• WHAT IS REQUIRED:
Pull out every line of the entries below that contains the string "link". Letter case counts.

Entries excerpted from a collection
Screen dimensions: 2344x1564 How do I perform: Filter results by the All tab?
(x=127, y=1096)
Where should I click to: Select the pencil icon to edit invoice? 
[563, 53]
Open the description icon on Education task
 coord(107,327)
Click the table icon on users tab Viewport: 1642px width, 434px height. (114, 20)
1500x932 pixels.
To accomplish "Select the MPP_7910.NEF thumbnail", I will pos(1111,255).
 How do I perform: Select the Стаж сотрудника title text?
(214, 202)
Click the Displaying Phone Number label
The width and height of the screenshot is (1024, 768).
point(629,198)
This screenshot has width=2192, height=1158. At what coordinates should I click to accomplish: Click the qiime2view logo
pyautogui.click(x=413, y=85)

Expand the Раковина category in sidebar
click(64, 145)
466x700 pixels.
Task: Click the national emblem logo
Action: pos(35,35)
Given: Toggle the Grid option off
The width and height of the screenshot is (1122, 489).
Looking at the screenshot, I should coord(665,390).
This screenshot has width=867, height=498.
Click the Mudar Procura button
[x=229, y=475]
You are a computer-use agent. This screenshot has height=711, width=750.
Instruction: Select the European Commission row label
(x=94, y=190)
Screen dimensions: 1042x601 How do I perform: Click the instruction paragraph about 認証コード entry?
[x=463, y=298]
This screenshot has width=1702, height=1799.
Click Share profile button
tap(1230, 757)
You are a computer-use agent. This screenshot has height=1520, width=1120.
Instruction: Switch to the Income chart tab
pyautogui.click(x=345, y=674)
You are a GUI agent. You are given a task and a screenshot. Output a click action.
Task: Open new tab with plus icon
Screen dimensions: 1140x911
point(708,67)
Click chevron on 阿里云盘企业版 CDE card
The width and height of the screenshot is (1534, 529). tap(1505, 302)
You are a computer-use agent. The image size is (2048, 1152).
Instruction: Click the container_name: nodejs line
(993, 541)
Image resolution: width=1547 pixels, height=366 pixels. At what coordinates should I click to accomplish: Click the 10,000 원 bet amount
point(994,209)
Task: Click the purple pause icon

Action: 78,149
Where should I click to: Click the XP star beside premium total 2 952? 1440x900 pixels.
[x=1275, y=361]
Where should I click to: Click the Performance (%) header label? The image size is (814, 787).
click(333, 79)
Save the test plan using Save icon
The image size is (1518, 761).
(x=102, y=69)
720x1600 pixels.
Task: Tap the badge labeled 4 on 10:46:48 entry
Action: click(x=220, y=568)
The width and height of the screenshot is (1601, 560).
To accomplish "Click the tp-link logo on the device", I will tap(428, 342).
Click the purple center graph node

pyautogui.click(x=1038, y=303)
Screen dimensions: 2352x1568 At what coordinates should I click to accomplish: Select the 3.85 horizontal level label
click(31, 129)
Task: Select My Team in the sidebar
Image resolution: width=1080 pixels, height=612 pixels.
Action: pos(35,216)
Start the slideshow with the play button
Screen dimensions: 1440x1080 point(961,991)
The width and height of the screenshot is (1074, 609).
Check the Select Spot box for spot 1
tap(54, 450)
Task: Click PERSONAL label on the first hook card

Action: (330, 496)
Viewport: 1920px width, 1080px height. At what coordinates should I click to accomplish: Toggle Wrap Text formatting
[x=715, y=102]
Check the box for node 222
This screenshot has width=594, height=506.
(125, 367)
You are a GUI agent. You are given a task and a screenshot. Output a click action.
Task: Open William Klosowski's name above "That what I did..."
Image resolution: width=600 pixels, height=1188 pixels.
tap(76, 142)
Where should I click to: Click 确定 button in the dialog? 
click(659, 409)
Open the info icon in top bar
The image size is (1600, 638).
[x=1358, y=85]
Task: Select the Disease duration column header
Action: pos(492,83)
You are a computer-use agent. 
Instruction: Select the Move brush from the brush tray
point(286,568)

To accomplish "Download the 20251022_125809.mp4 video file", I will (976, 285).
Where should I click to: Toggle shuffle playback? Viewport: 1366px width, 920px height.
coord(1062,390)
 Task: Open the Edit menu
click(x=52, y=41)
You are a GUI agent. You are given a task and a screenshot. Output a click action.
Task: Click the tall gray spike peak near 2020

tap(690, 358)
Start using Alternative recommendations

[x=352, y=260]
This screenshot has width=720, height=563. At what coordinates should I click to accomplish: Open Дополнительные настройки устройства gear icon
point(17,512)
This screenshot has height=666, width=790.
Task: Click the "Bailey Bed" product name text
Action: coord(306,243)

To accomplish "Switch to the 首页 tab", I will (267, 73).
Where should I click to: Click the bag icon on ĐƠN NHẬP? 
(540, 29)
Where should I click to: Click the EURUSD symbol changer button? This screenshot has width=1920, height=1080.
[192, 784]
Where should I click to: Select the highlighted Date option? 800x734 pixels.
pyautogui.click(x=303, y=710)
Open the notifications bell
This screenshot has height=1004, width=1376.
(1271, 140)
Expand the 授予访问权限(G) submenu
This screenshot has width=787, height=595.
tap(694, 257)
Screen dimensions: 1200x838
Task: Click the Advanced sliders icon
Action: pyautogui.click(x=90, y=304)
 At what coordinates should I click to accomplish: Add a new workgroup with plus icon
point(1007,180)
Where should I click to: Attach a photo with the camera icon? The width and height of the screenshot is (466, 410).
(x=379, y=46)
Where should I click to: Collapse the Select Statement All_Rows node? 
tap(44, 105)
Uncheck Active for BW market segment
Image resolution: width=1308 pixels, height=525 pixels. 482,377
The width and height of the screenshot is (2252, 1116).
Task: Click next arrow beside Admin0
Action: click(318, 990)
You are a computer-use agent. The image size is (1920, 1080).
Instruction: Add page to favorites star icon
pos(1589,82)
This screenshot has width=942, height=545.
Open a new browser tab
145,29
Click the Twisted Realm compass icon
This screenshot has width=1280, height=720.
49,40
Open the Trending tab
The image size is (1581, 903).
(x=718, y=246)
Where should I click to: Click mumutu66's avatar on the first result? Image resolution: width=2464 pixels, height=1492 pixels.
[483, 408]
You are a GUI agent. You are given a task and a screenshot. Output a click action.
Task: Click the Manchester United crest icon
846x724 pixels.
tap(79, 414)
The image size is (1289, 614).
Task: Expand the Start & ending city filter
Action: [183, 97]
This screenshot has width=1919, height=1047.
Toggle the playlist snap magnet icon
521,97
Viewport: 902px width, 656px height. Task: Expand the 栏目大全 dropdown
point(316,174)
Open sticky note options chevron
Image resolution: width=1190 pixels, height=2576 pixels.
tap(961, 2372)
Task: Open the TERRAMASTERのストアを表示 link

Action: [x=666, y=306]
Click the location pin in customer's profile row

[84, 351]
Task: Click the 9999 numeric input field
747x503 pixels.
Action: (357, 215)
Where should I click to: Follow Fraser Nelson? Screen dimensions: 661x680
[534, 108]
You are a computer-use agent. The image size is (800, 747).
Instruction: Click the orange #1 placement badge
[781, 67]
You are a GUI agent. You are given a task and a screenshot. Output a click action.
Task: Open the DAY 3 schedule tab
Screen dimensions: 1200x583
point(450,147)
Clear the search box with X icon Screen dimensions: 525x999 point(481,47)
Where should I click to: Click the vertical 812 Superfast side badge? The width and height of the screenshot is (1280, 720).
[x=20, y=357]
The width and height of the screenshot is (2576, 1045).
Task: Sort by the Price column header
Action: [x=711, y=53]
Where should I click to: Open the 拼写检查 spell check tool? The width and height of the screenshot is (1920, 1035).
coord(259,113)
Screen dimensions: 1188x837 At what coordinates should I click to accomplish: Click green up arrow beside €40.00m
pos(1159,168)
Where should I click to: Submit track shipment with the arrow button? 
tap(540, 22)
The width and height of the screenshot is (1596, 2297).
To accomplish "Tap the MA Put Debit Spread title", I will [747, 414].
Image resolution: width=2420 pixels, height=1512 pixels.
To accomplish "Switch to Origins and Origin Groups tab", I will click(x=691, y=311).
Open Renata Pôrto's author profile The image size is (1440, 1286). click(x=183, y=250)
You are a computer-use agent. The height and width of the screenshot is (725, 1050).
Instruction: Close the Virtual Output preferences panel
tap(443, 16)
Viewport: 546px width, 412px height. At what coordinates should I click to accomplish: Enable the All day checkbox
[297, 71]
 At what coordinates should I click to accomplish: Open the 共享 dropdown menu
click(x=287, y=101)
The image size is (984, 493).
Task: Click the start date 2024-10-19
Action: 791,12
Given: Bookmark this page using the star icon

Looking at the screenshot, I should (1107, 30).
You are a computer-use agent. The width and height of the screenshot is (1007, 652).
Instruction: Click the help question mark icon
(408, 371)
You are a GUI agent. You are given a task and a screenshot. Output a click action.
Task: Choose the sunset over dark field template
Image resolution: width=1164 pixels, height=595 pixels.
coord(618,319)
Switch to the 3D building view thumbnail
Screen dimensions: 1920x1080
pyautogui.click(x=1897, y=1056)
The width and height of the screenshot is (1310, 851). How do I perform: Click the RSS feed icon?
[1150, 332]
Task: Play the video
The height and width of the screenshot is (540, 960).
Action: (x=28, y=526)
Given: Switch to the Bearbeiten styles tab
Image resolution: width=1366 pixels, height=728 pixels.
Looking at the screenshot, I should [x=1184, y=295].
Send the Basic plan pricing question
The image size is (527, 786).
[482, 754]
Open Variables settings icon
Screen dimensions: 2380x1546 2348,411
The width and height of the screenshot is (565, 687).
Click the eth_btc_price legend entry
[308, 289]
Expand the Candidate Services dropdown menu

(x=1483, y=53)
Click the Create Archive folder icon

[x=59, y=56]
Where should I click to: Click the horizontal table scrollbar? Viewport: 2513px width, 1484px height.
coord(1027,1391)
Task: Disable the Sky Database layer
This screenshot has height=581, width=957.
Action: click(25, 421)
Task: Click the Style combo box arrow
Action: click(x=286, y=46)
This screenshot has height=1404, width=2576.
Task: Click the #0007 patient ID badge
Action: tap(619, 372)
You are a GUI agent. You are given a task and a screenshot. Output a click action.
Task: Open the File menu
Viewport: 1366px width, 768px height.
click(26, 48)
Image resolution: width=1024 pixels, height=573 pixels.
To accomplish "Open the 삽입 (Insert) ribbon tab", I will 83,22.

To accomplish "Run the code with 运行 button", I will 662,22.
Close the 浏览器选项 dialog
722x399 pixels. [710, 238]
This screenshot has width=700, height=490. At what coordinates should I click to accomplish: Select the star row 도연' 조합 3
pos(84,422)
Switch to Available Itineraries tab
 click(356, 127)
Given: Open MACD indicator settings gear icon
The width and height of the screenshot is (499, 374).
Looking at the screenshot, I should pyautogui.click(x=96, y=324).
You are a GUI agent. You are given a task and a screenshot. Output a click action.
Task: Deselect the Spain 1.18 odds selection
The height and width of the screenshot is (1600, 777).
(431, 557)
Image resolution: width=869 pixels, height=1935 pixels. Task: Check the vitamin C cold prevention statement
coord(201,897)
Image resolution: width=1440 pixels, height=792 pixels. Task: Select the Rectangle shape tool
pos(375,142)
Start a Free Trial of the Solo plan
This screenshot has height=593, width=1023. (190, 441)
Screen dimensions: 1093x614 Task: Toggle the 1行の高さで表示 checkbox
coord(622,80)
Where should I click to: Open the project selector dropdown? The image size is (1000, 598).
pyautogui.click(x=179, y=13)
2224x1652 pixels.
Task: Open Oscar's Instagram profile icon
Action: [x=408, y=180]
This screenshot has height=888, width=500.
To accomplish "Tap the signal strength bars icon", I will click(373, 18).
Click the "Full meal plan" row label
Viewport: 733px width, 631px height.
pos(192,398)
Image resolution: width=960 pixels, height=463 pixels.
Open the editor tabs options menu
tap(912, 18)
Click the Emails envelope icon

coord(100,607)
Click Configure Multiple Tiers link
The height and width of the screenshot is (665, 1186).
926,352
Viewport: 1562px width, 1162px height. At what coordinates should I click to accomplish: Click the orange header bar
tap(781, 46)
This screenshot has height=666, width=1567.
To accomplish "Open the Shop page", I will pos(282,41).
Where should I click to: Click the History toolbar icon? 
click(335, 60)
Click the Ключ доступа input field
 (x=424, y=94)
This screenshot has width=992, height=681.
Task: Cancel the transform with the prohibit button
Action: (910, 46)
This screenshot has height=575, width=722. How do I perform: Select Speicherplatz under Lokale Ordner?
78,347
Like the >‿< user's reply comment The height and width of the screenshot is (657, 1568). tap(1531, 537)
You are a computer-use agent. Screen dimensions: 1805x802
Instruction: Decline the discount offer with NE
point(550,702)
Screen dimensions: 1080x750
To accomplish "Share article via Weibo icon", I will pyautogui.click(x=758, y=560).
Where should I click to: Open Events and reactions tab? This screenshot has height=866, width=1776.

• FINAL RESULT:
To accomplish "Click the tp-link logo on the device", I will tap(428, 342).
Task: Open the TERRAMASTERのストアを表示 link
Click Configure Multiple Tiers link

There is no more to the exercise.